Using the information:
a) In the post on the ACA and substance use treatment below, what level of cost sharing will apply to mental health services under Medicare beginning in 2014?
b) Print the part of the post on the ACA and substance use treatment that starts with "The ACA’s transformation" and goes on through "transform substance use treatment.".

Document segment:

The ACA’s transformation of substance use treatment

In Health Affairs, Jeffrey Buck argues that the ACA will fundamentally transform substance use treatment.

Public substance abuse treatment services have largely operated as an independent part of the overall health care system, with unique methods of administration, funding, and service delivery. The Affordable Care Act of 2010 and other recent health care reforms, coupled with declines in state general revenue spending, will change this. Overall funding for these substance abuse services should increase, and they should be better integrated into the mainstream of general health care. Reform provisions are also likely to expand the variety of substance abuse treatment providers and shift services away from residential and standalone programs toward outpatient programs and more integrated programs or care systems. As a result, patients should have better access to care that is more medically based and person-centered.

A few details:

  • Beginning in 2014, mental health services under Medicare will be subject to the same level of cost sharing as other Part B services, 20%, not 50% as it has been in the past. This change isn’t due to the ACA but to MIPPA (2008).
  • CHIP reauthorization in 2009 extends mental health parity to that program.
  • The ACA mandates that substance use treatment be included among mandated benefits.
  • Mental-physical health parity provisions extend to exchange plans and to Medicaid expansion.
  • The “whole-person orientation” of care delivery, included patient centered medical homes, will increase attention to and coordination of substance use treatment.
  • Medicaid will not be denied to individuals with incomes below 133% of poverty even if their only condition is substance use disorder. This is in contrast to prior law that barred such individuals from SSI and SSDI, which has been one route to Medicaid.
  • Medicaid expansion will double the number of non-elderly adults in that program with behavioral health disorders. Many will likely have substance use disorders too.
  • The shift in funding from a patchwork of state- and local-level sources to federal will encourage modernization and integration of substance use treatment.

Record set:
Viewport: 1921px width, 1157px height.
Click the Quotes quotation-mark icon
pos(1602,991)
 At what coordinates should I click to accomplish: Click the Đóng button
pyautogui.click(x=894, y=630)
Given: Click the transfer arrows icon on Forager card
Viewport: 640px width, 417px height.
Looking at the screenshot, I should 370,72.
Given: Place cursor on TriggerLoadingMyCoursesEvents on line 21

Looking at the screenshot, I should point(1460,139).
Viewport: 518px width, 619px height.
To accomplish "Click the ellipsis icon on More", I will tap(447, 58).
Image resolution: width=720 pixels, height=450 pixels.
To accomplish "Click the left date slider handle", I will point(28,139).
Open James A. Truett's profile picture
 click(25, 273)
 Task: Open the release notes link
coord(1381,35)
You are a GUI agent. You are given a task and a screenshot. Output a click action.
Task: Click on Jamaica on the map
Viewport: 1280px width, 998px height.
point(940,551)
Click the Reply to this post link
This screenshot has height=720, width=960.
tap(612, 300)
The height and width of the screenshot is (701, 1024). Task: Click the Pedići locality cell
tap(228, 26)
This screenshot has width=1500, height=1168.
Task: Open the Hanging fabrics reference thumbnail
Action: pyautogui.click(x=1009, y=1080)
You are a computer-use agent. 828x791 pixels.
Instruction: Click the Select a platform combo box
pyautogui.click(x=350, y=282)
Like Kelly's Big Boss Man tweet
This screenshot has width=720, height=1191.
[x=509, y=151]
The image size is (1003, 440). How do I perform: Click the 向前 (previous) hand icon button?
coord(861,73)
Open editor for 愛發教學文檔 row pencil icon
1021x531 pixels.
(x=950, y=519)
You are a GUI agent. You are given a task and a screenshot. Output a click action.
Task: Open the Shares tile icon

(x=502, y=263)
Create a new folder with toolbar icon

Problem solutions:
a) 20%, the same as other Part B services, instead of the earlier 50%.

b)
The ACA’s transformation of substance use treatment

In Health Affairs, Jeffrey Buck argues that the ACA will fundamentally transform substance use treatment.